Olhei pelo quarto e para a janela, já havia escurecido.
Recostei na cadeira, cruzando os braços e fechei os olhos.
O fixo tocou ao meu lado e eu atendi antes de olhar o número.
— Alô?
— Julia, querida. Você já está pronta? — algo dentro do meu peito se aquietou quando ouvi a voz grave de Luke, suspirei aliviada.
— Sim, estou quase pronta. Você quer o meu endereço?
Luke
Fiquei calado por alguns segundos, considerando a minha resposta a pergunta de Julia. Se eu dissesse que não precisava, ela me chamaria de louco e pervertido, pois podia vê-la de onde estava, sentada em frente a uma penteadeira, olhando pela janela vez ou outra com um olhar ansioso. Estava linda, nada parecida com a menina que eu vira no café nas últimas semanas.

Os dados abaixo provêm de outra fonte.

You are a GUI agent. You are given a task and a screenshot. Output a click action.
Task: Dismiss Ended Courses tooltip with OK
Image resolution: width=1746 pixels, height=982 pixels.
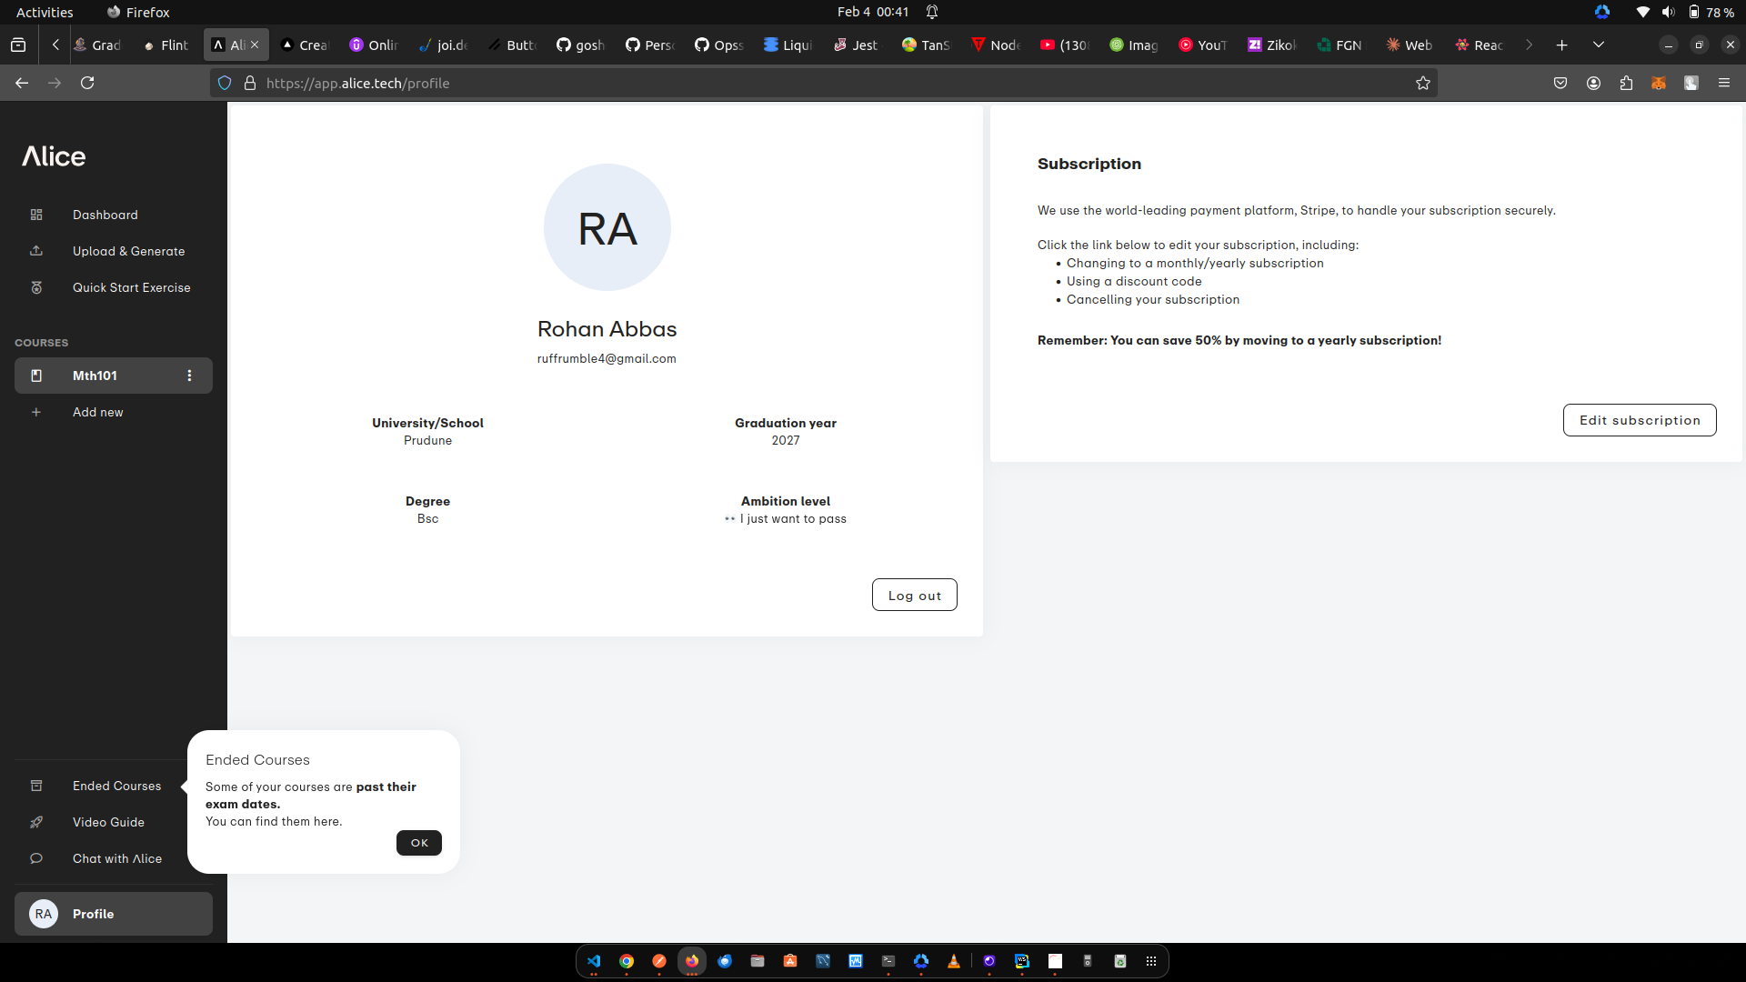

— Tudo bem, pode falar. — escutei atentamente e depois que ela terminou e desligou o celular, voltei a me recostar no banco e esperei, observando ela se apressar e sumir do quarto, para logo voltar e passar algo no rosto, e logo depois, batom. Não consegui ver a cor em meio a penumbra do seu quarto, mas depois de um tempo resolvi parar com o meu teatro e ir pegá-la.
Liguei os faróis do carro e dirigi a curta distância até a frente da casa dela, quase que no momento que estacionei em frente a casa de Julia, ela abriu a porta da frente e saiu. Foi preciso tudo de mim para manter a compostura enquanto ela trancava a porta, virada de costas para mim. O que estava acontecendo? Estava me transformando no adolescente louco por sexo que um dia fora.
Balancei a cabeça, me amaldiçoando internamente enquanto Julia se virava e andava até o carro, os olhos concentrados na tranca da porta, era mais como se ela estivesse me ignorando.
Saí do carro e dei a volta no mesmo quando ela se aproximou, finalmente levantando seu olhar esverdeado para mim. Sorri para ela enquanto abria a porta do carro e, antes que ela entrasse no mesmo, elogiei:
— Você está deslumbrante. — suas bochechas tomaram um lindo tom avemelhado, fazendo-me ter alguns pensamentos inapropiados para o momento.
Tinha percebido a muito tempo, desde aqueles primeiros dias em que ficavamos apenas nos observando no café, que Julia não lidava bem com muita atenção.
— Obrigado.
Não tentei falar nada enquanto ela se sentava, visivelmente tensa.
Dei a volta no carro, ciente dos seus olhos em mim, da sua curiosidade. Quando me sentei ao seu lado e girei a chave na ignição, toda a sua atenção saiu de mim e foi para a minha mão, que acabara de travar as portas do carro. Mesmo de esguelha, vi quando ela retesou o corpo, muito tensa, e não pude evitar olhá-la e nem o estreitar de olhos ao ver o quanto parecia vidrada.
— Você está bem? — ela continuou olhando para a minha mão, como se ela fosse a mão de um fantasma. — Julia!